Exploration-Exploitation and Life

There was another life that I might have had, but I am having this one. - Kazuo Ishiguro

On April 18, 2016*, I attended an NYAI Meetup** featuring a talk by Columbia Computer Science Professor Dan Hsu on interactive learning. Incredibly clear and informative, the talk slides are worth reviewing in their entirety. But one in particular caught my attention (fortunately it summarizes many of the subsequent examples):

Screen Shot 2017-12-02 at 9.44.34 AM — From Dan Hsu’s excellent talk on interactive machine learning

It’s worth stepping back to understand why this is interesting.

Much of the recent headline-grabbing progress in artificial intelligence (AI) comes from the field of supervised learning. As I explained in a recent HBR article, I find it helpful to think of supervised learning like the inverse of high school algebra:

Think back to high school math — I promise this will be brief — when you first learned the equation for a straight line: y = mx + b. Algebraic equations like this represent the relationship between two variables, x and y. In high school algebra, you’d be told what m and b are, be given an input value for x, and then be asked to plug them into the equation to solve for y. In this case, you start with the equation and then calculate particular values.

Supervised learning reverses this process, solving for m and b, given a set of x’s and y’s. In supervised learning, you start with many particulars — the data — and infer the general equation. And the learning part means you can update the equation as you see more x’s and y’s, changing the slope of the line to better fit the data. The equation almost never identifies the relationship between each x and y with 100% accuracy, but the generalization is powerful because later on you can use it to do algebra on new data. Once you’ve found a slope that captures a relationship between x and y reliably, if you are given a new x value, you can make an educated guess about the corresponding value of y.

Supervised learning works well for classification problems (spam or not spam? relevant or not for my lawsuit? cat or dog?) because of how the functions generalize. Effectively, the “training labels” humans provide in supervised learning assign categories, tokens we affiliate to abstractions from the glorious particularities of the world that enable us to perceive two things to be similar. Because our language is relatively stable (stable does not mean normative, as Canadian Inuit perceive snow differently from New Yorkers because they have more categories to work with), generalities and abstractions are useful, enabling the learned system to act correctly in situations not present in the training set (e.g., it takes a hell of a long time for golden retrievers to evolve to be indistinguishable from their great-great-great-great-great-grandfathers, so knowing what one looks like on April 18, 2016 will be a good predictor of what one looks like on December 2, 2017). But, as Rich Sutton*** and Andrew Barto eloquently point out in their textbook on reinforcement learning,

This is an important kind of learning, but alone it is not adequate for learning from interaction. In interactive problems it is often impractical to obtain examples of desired behavior that are both correct and representative of all the situations in which the agent has to act. In uncharted territory—where one would expect learning to be most beneficial—an agent must be able to learn from its own experience.

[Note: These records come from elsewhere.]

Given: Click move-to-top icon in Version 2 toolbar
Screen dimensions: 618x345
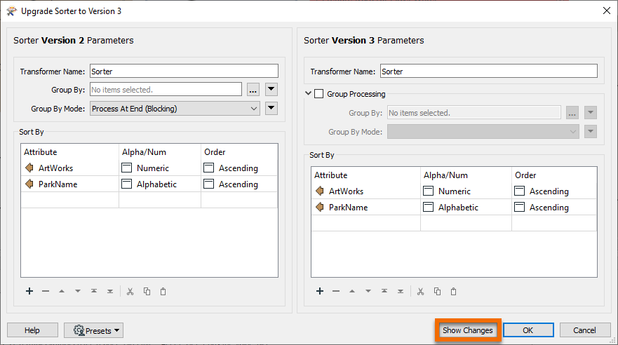Looking at the screenshot, I should [x=94, y=292].
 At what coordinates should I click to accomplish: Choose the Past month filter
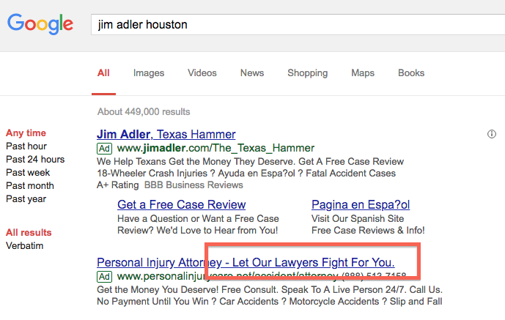point(30,186)
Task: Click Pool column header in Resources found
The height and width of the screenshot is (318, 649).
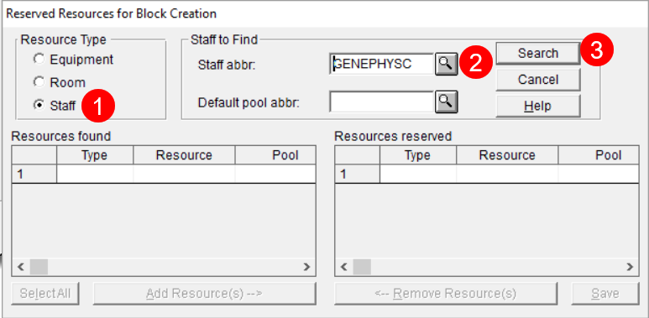Action: pos(275,155)
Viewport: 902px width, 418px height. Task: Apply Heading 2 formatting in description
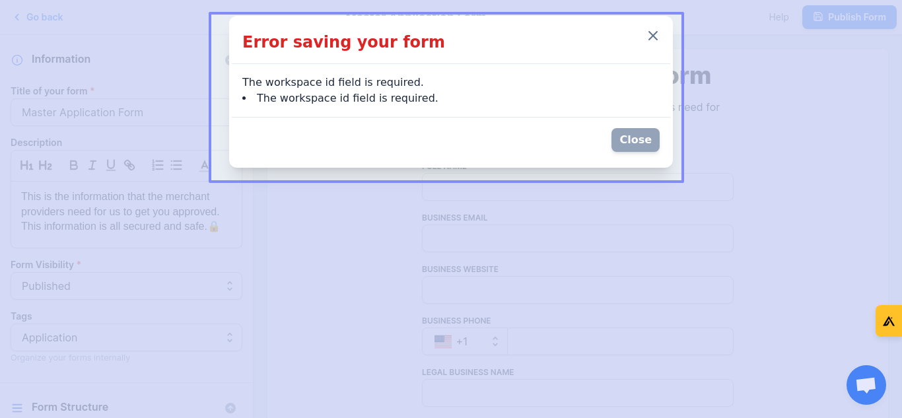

In his NYAI talk, Dan Hsu also mentioned a common practical limitation of supervised learning, namely that many companies often lack good labeled training data and it can be expensive, even in the age of Mechanical Turk, to take the time to provide labels.**** The core thing to recognize is that learning from generalization requires that future situations look like past situations; learning from interaction with the environment helps develop a policy for action that can be applied even when future situations do not look exactly like past situations. The maxim “if you don’t have anything nice to say, don’t say anything at all” holds both in a situation where you want to gossip about a colleague and in a situation where you want to criticize a crappy waiter at a restaurant.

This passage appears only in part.